This is going to be a disorganized mess, but I’m okay with
that. It’s hard when you observe
situations and know there is connecting tissue there, but you don’t know what
that connecting tissue is. I think I’ve
been reading too much about too many different things. All of it combined makes for a giant mess of
a thought process. Here are several of
the incomplete thoughts running through my head in recent days.
The income gap: how do some people find it so easy to make money
while others struggle with McJobs? It
probably started with something I read about conversations overheard in the
Goldman Sachs elevator. Though I can’t
attribute anything, nor do I believe it actually happened, one conversation
went like such:
Some girl asked me what I would do with $10 million
dollars. I told her I’d wonder where the
rest of my money went.
I think I read that statement as something to aspire to. I guess money is so demonized that people don’t
understand why someone would want “that much money”. My thought is simple: I want the money for
the opportunity it provides. My lack of
money creates insecurity and unneeded stress.

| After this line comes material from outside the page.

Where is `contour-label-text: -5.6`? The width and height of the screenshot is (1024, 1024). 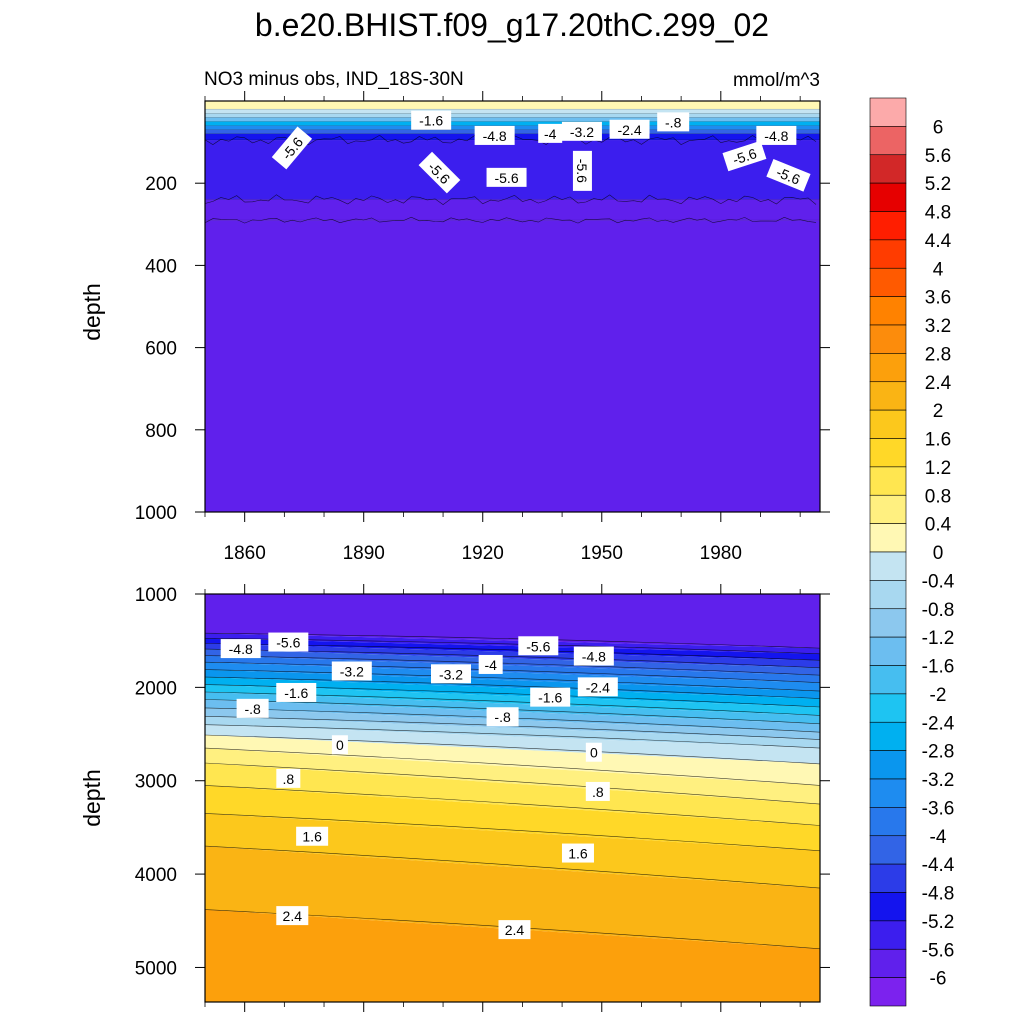
contour-label-text: -5.6 is located at coordinates (288, 643).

I spend so much money a money servicing debt and making others rich that
there is nothing left to make me rich.
But that’s only the case for another 2-3 years. The lack of finances also prevents pursing
opportunities and learning things I desire to learn. Without extra money, I don’t have the $100-200
to risk on something to determine whether an idea is feasible. I don’t have what equates to relatively minor
sums of cash to try initial experiments.
Because with those initial experiments, I expect to lose my initial
capital. And I don’t have the spare
capital to lose.
Going back to my original thought: how do some people seem
to be able to make large incomes easily while others don’t seem to be able to
hold 2 cents to their name. It makes me
think there is something there worth studying and understanding.
2nd: Next time you are driving, think about how
much time and effort you have spent paying for your car. Think of the undue stress of buying that
car. Once you have made it through the
buying process, it’s off to the bill payment process. And then finally, the bill payment process is
over and the vehicle is yours after years of blood, sweat, and tears.
Now drive by a wrecker yard and see what your investment in
time in stress is worth a few years down the road. Or in the next 15 minutes.
There are more, but those are the beginning thoughts. That, or maybe I should quit reading John Boyd.